Une saison déjà historique


Bien aidée par une jolie génération de bons jeunes écossais (Stephen Hendrie, Grant Gillespie, Ali Crawford), Hamilton régale. Mais l'ouverture aux étrangers depuis le début des années 2000 a grandement nourri le club. En témoignent les Français Anthony Andreu et Mickaël Antoine-Curier aujourd'hui, mais également les joueurs tchèque, allemand, argentin ou portugais passés précédemment dans les rangs des Accies. L'équipe dirigée par Alex Neil a pour l'instant survolé le championnat (7 succès, 2 nuls et 1 défaite). Elle a remporté son derby contre « maman va bien » aka Motherwell (4-0) et s'est même autorisé une petite victoire 1-0 au Celtic Park. « Pour l'instant, on n'a jamais été mis en difficulté. Ce que je veux dire, c'est qu'aucune équipe ne nous a semblé supérieure ou au même niveau » , confie Anthony Andreu.

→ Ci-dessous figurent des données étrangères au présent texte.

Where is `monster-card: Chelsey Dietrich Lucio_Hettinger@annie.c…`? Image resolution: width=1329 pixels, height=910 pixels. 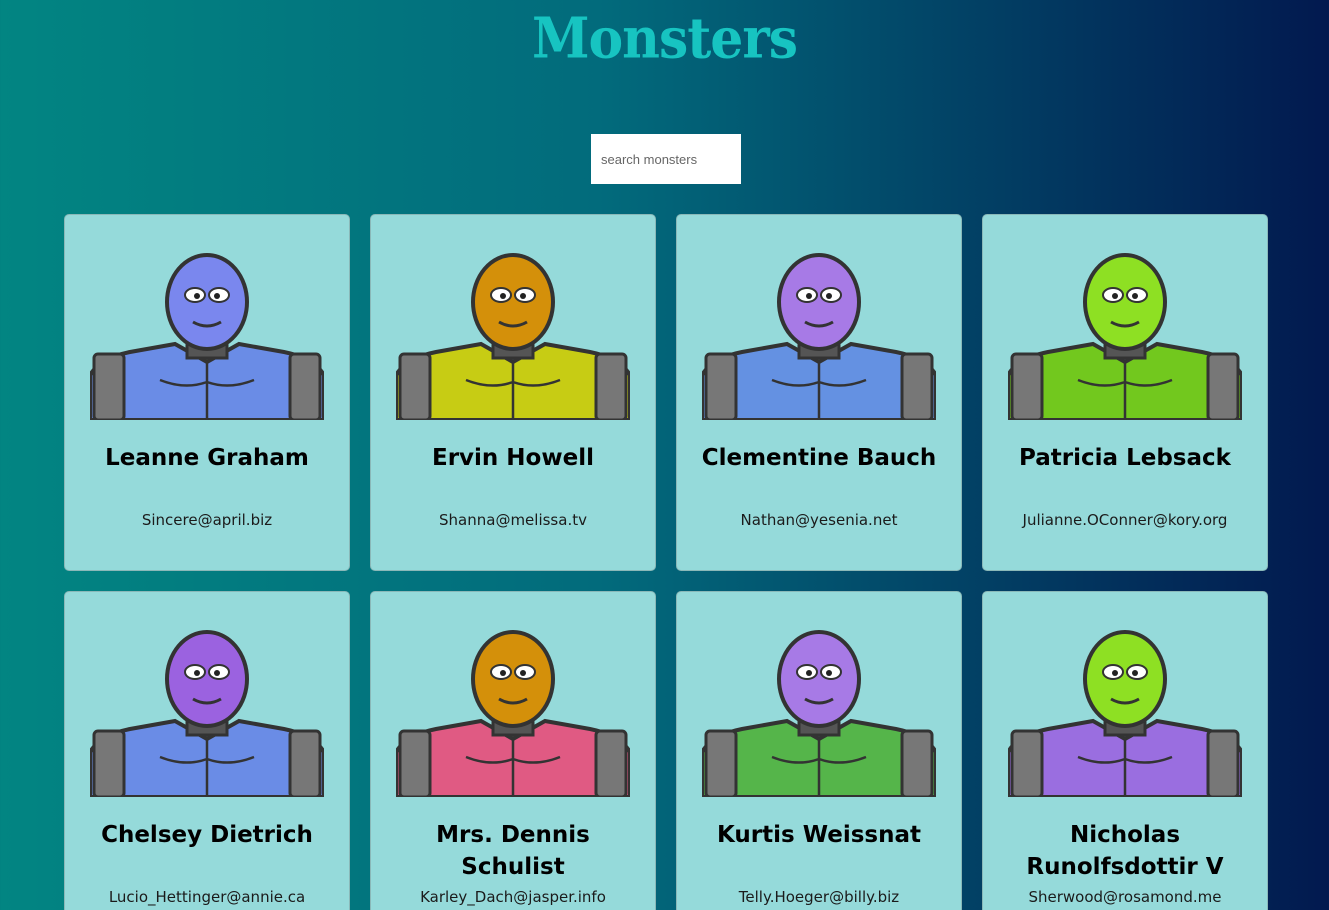
monster-card: Chelsey Dietrich Lucio_Hettinger@annie.c… is located at coordinates (207, 750).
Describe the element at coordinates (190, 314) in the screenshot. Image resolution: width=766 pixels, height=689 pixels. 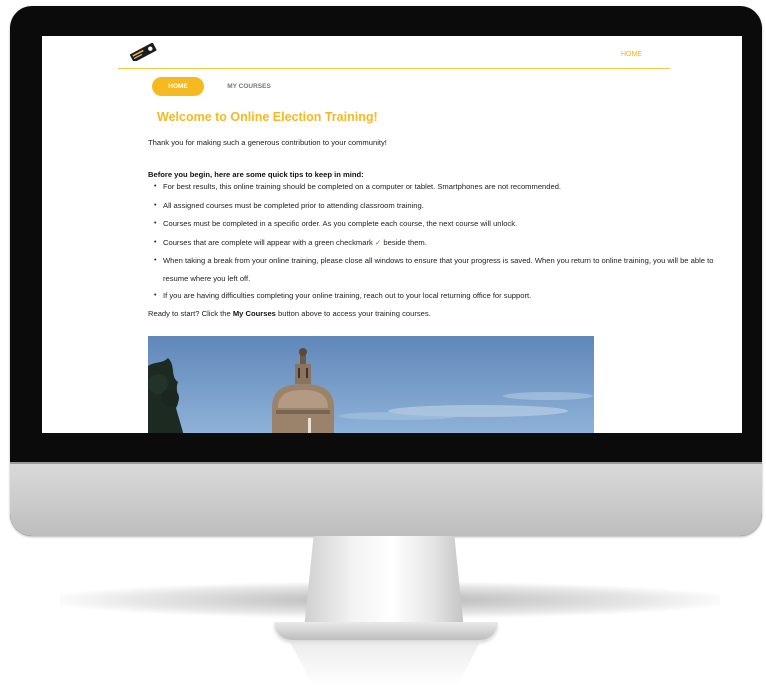
I see `ready-text-before: Ready to start? Click the` at that location.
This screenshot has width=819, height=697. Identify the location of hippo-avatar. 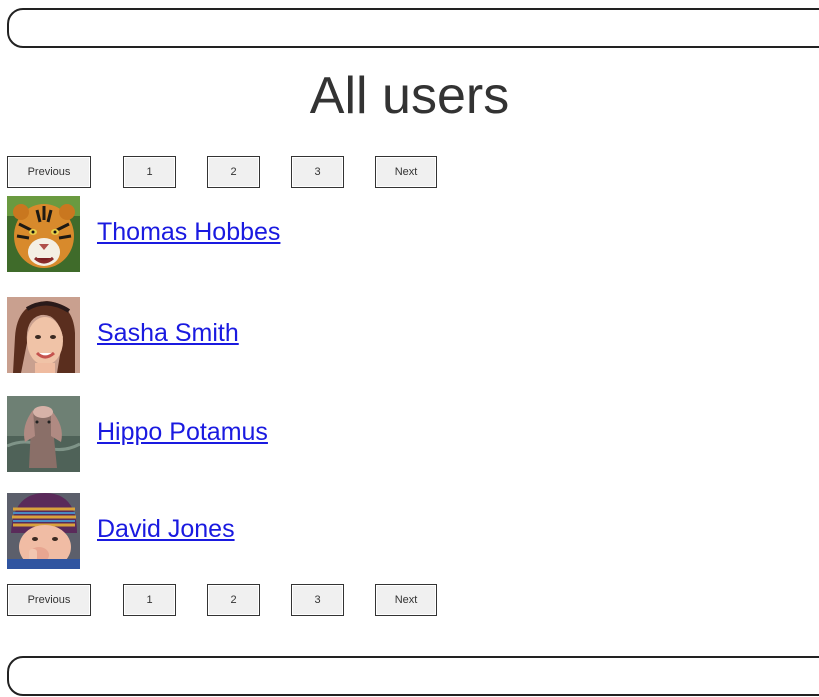
(44, 434).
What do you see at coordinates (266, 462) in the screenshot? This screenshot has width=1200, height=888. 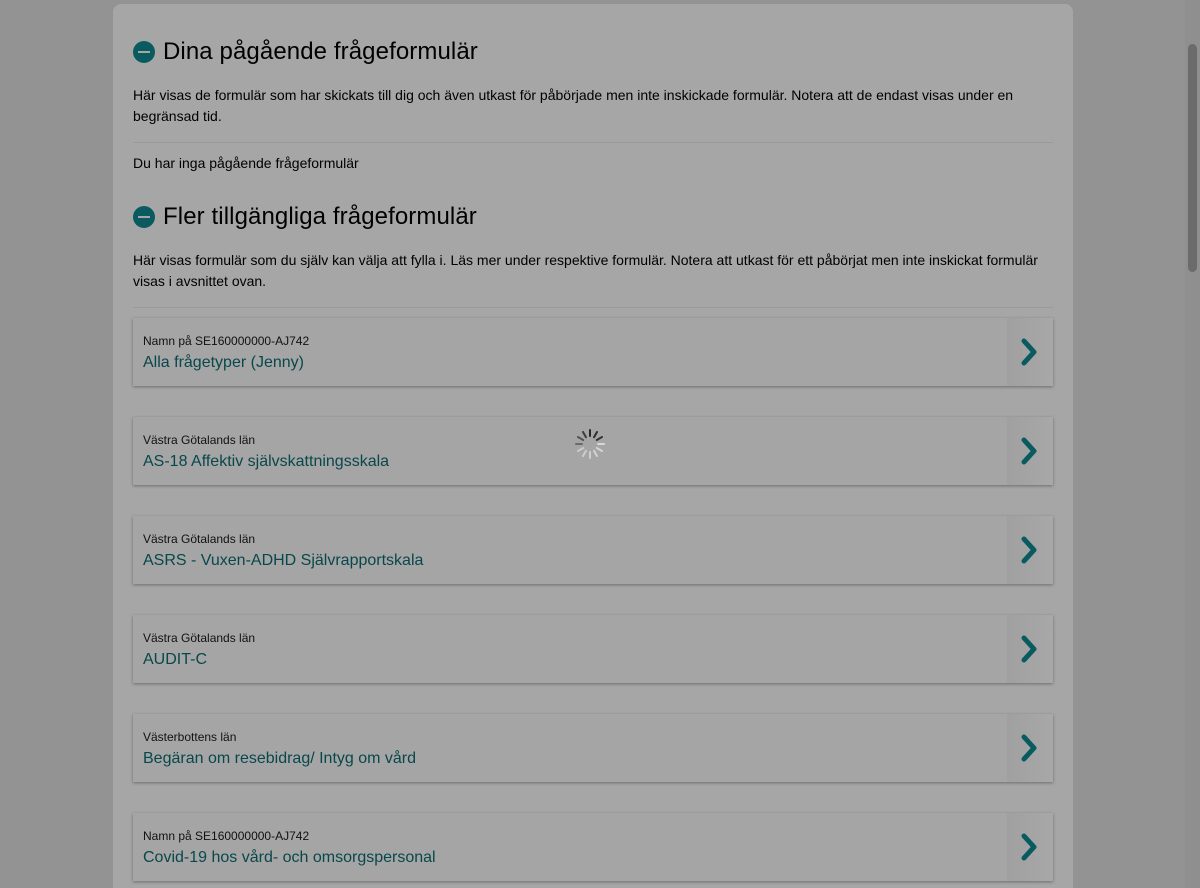 I see `form-title-link: AS-18 Affektiv självskattningsskala` at bounding box center [266, 462].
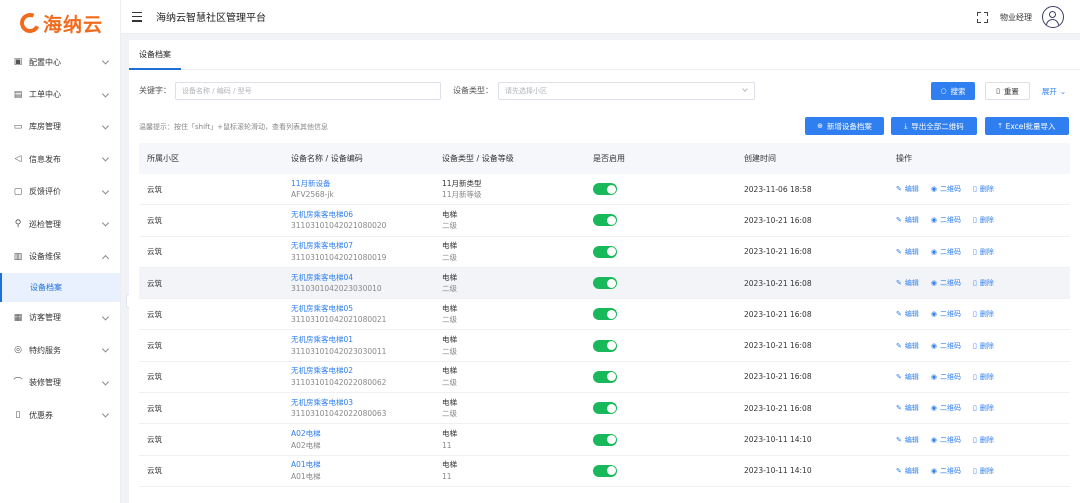 Image resolution: width=1080 pixels, height=503 pixels. Describe the element at coordinates (217, 91) in the screenshot. I see `keyword-placeholder: 设备名称 / 编码 / 型号` at that location.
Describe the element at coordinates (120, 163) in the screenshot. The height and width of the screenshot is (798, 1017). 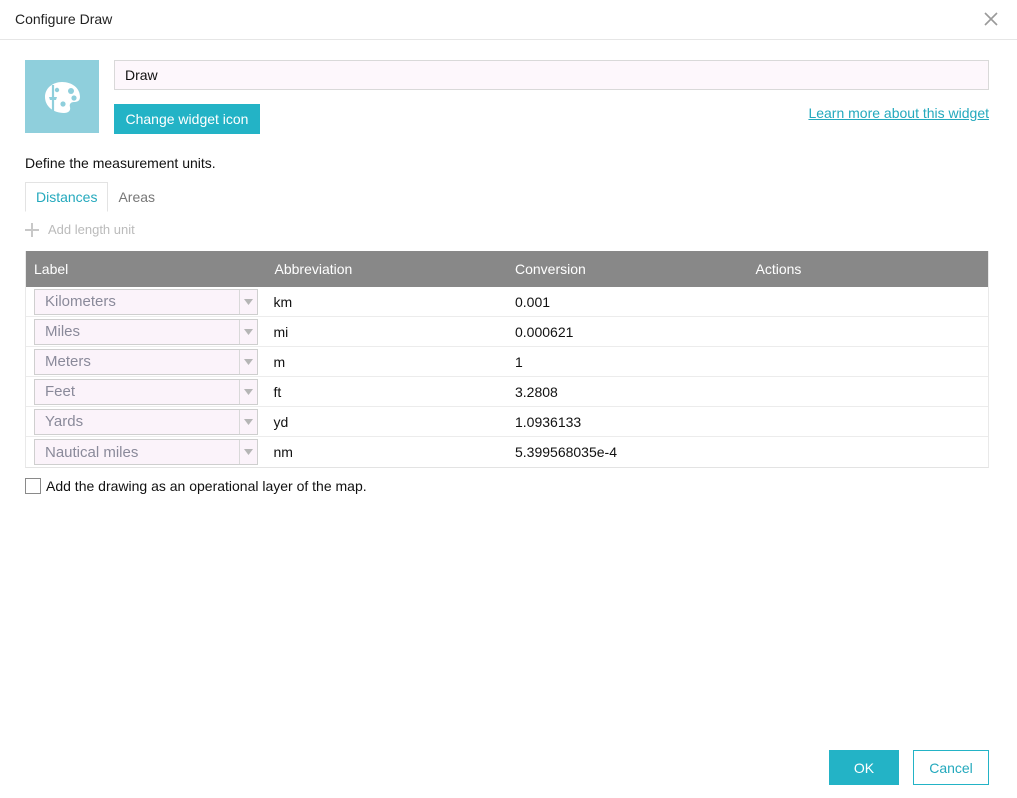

Le Français de 26 ans est actuellement meilleur buteur du championnat avec 5 réalisations, suivis de Crawford et de Curier... Tous deux joueurs d'Hamilton également. Un énième exploit. « Moi, je suis persuadé qu'Hamilton est actuellement entre les mains de Dieu » , croit Derek. Gageons qu'il saura se montrer indulgent encore un petit moment.